Na época fiquei abatido, pois o fumo era uma senha que identificava os membros da turma. Sem ele eu me sentia uma espécie de pária. Hoje sinto que não perdi muita coisa. Meus pulmões frágeis acabaram, pelo visto, me livrando de um grande mal.
Escrevo este texto motivado por um artigo que Adriano Silva publicou há algum tempo num famoso semanário nacional. Adriano profetiza o fim do cigarro e lamenta que isso vá ocorrer “muito mais pelo que ele traz de bom ao espírito do que pelo que faz de mal ao corpo”.
Entre as benfeitorias espirituais do cigarro, segundo o jornalista, estão a liberdade individual e o hedonismo. Fumar seria um ato de transgressão, um gesto de prazer solitário num mundo “asséptico e moralista” cujas engrenagens não admitem desobediência. O fumo seria o triunfo da irracionalidade sobre a lógica piegas do politicamente correto.

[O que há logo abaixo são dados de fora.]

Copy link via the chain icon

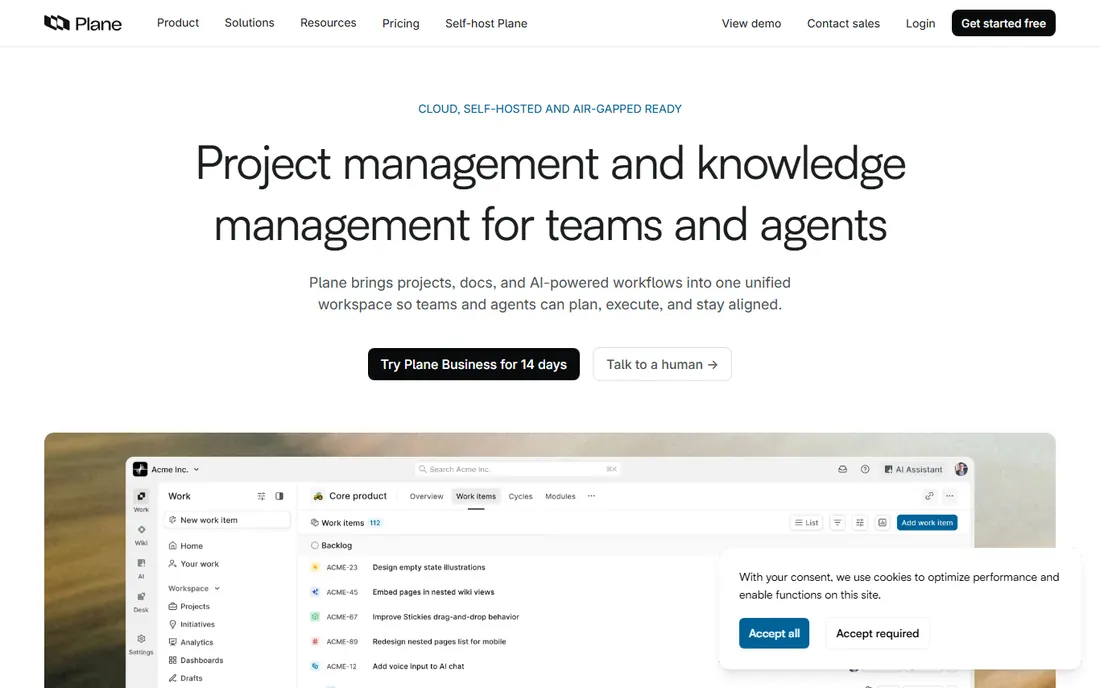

O texto dele é bom, e se na vida bastasse a retórica quem o lesse correria ao primeiro quiosque da esquina para comprar cigarros. E sorver em largos haustos a liberdade hoje tão ameaçada pelos agentes do capitalismo e pelas hordas puritanas que insistem em nos fazer bons, saudáveis e chatos.
Tudo muito bonito, mas a contestação de Adriano Silva me parece equivocada. O fumo se tornou proibido pelo que faz, realmente, de mal ao corpo. São inúmeras as evidências disso. Não é preciso olhar as fotos de fumantes veiculadas em carteiras de cigarro para saber que ele mata, e de forma dolorosa.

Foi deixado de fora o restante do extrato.